The answer must be only the lines below from the one holding "Click the copy link chain icon" down to the one holding "Viewport: 289px width, 224px height.", ends included, printed exactly; please omit all pictures.

+===+

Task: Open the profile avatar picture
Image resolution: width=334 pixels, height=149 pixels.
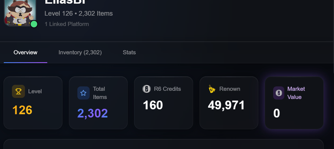Action: [x=20, y=13]
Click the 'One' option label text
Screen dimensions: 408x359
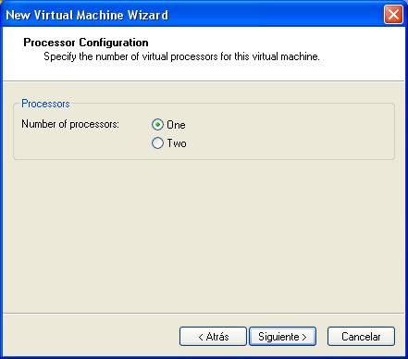tap(176, 125)
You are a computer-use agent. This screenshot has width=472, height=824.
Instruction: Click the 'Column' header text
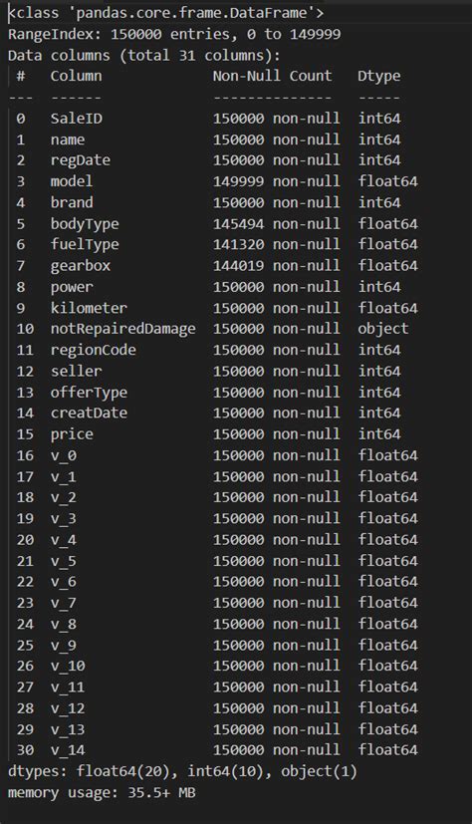pos(76,76)
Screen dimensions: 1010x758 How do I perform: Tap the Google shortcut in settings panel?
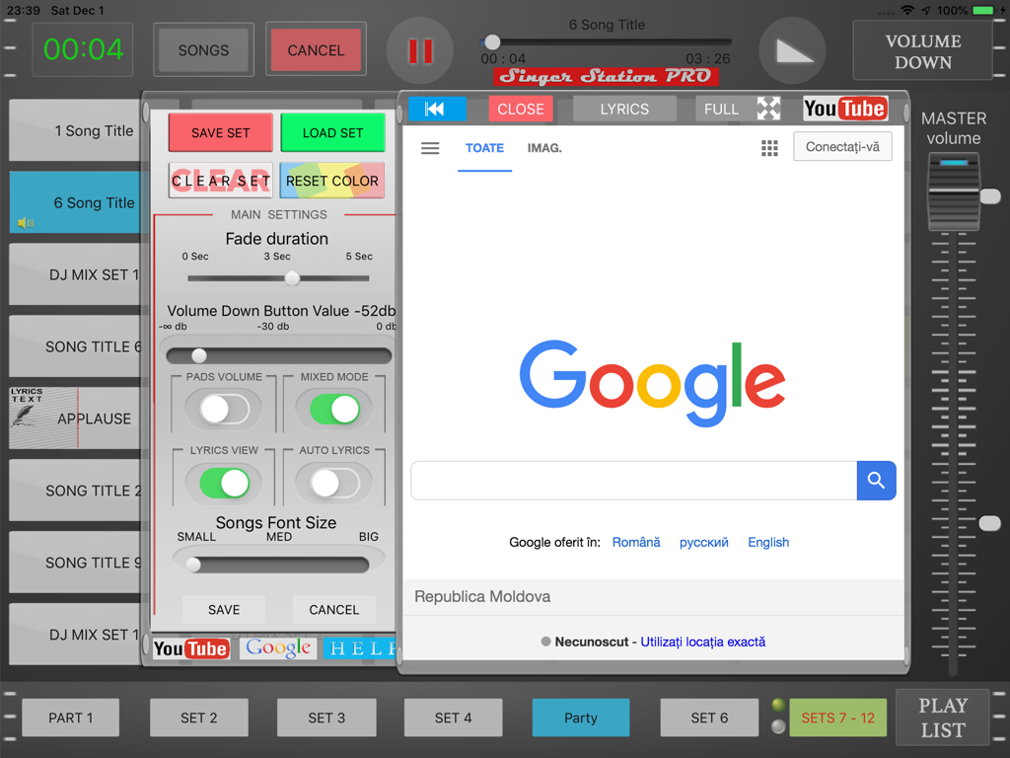[278, 648]
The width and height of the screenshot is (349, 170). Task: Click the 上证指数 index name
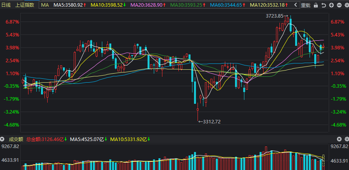[25, 5]
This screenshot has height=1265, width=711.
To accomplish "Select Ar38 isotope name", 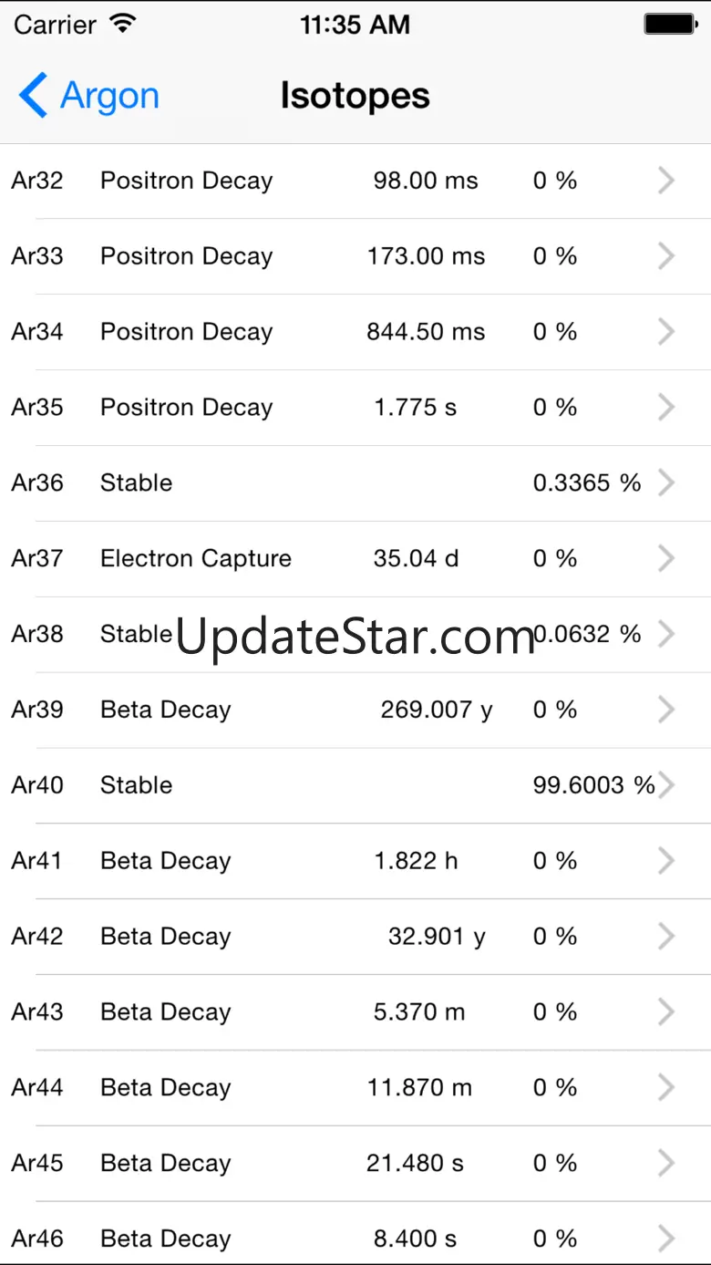I will pyautogui.click(x=37, y=634).
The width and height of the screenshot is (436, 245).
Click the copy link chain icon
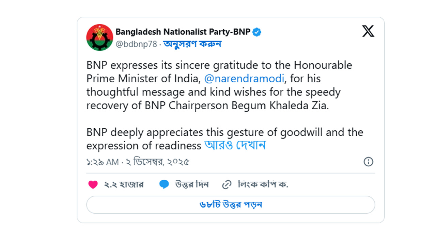pyautogui.click(x=227, y=185)
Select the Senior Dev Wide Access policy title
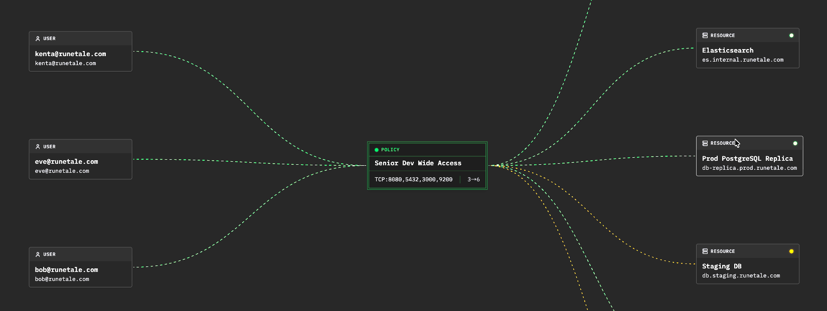The height and width of the screenshot is (311, 827). [418, 163]
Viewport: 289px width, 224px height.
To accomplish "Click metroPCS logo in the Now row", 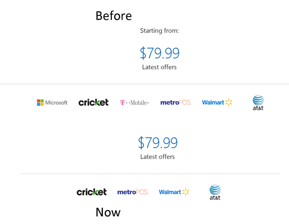I will (x=133, y=192).
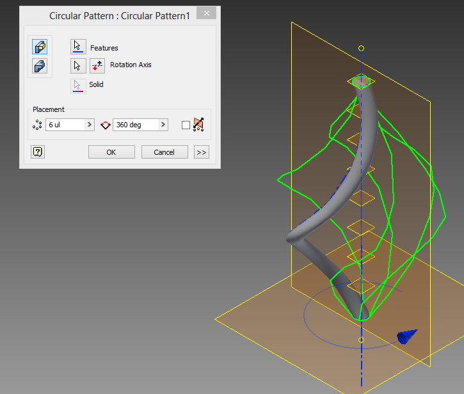Screen dimensions: 464x394
Task: Click the Features selection arrow button
Action: [x=78, y=47]
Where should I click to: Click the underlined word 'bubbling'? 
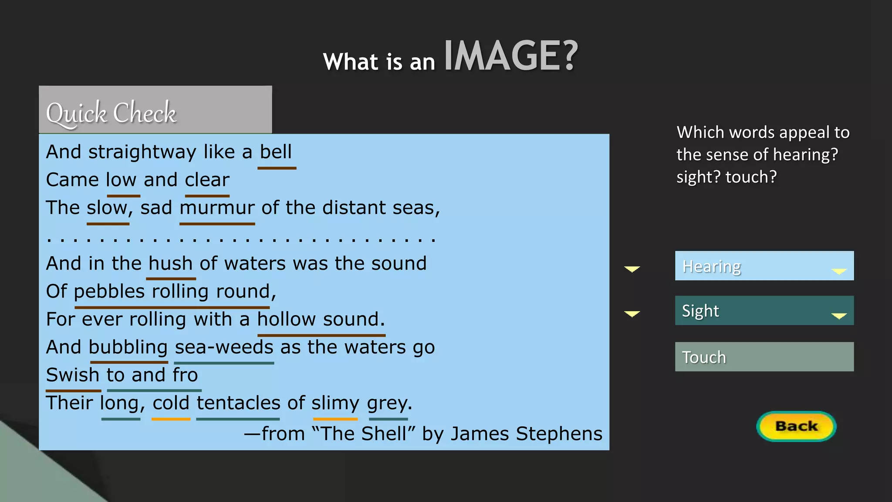[128, 348]
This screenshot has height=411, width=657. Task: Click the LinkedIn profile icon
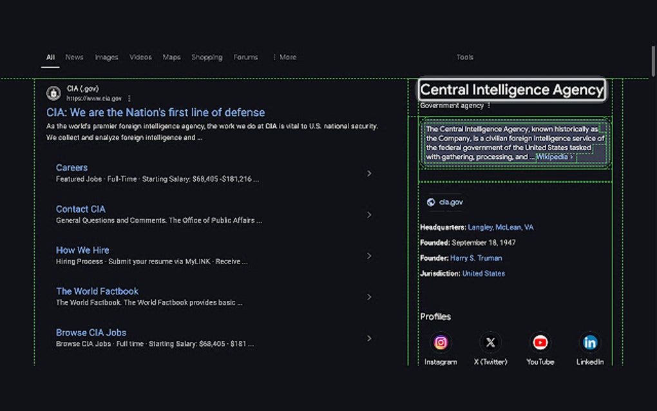pyautogui.click(x=589, y=342)
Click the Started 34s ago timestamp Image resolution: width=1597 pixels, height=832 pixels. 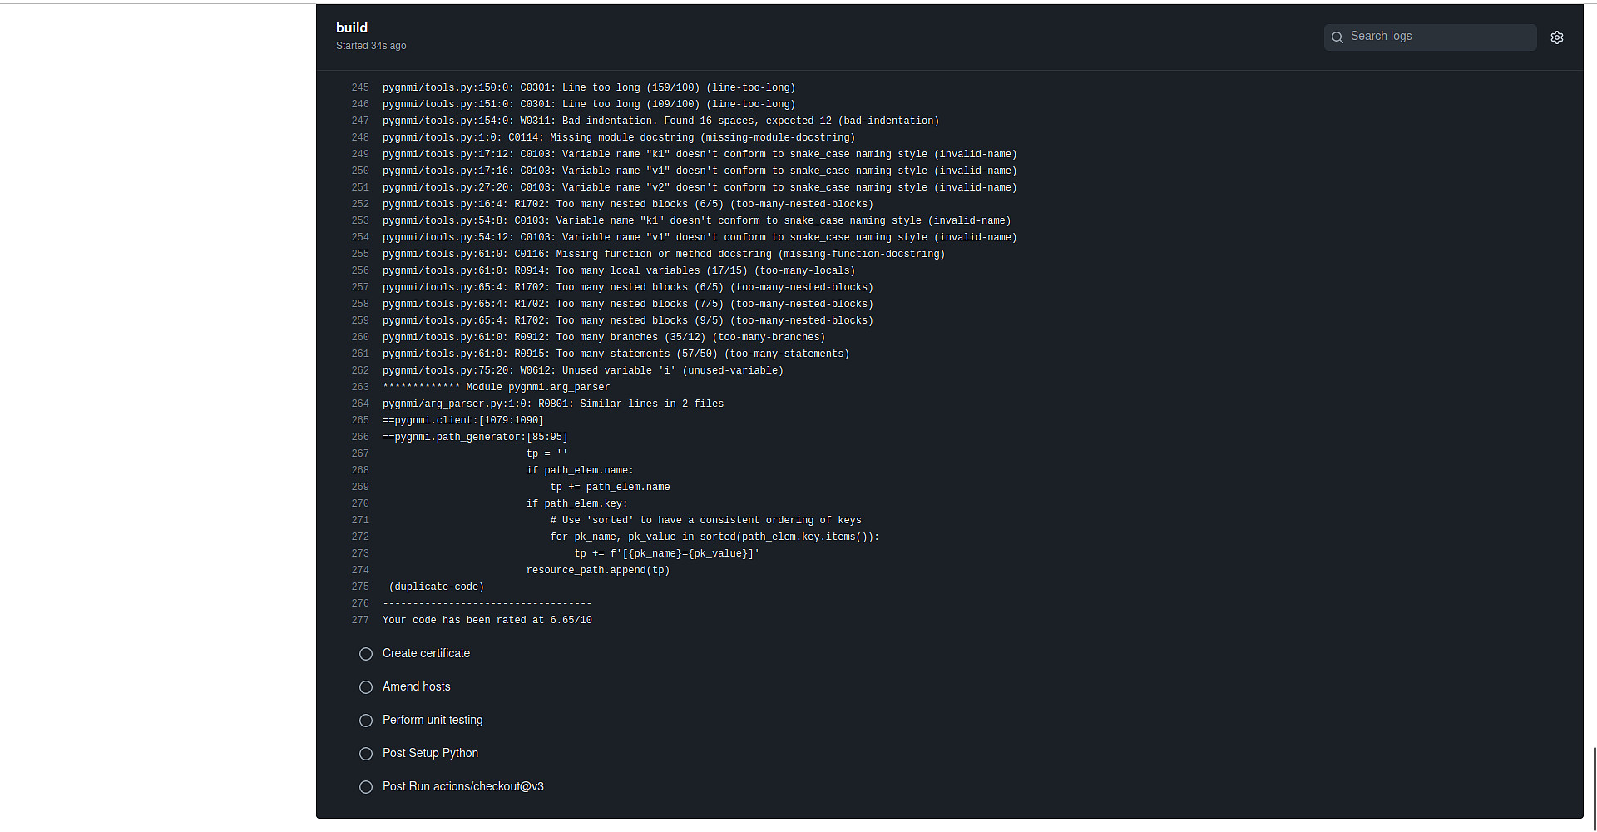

+===+

- **WRITTEN REPLY**:
Click the copy link chain icon
pyautogui.click(x=227, y=185)
Select the Senior Dev Wide Access policy title
The height and width of the screenshot is (311, 827). [418, 163]
Viewport: 289px width, 224px height.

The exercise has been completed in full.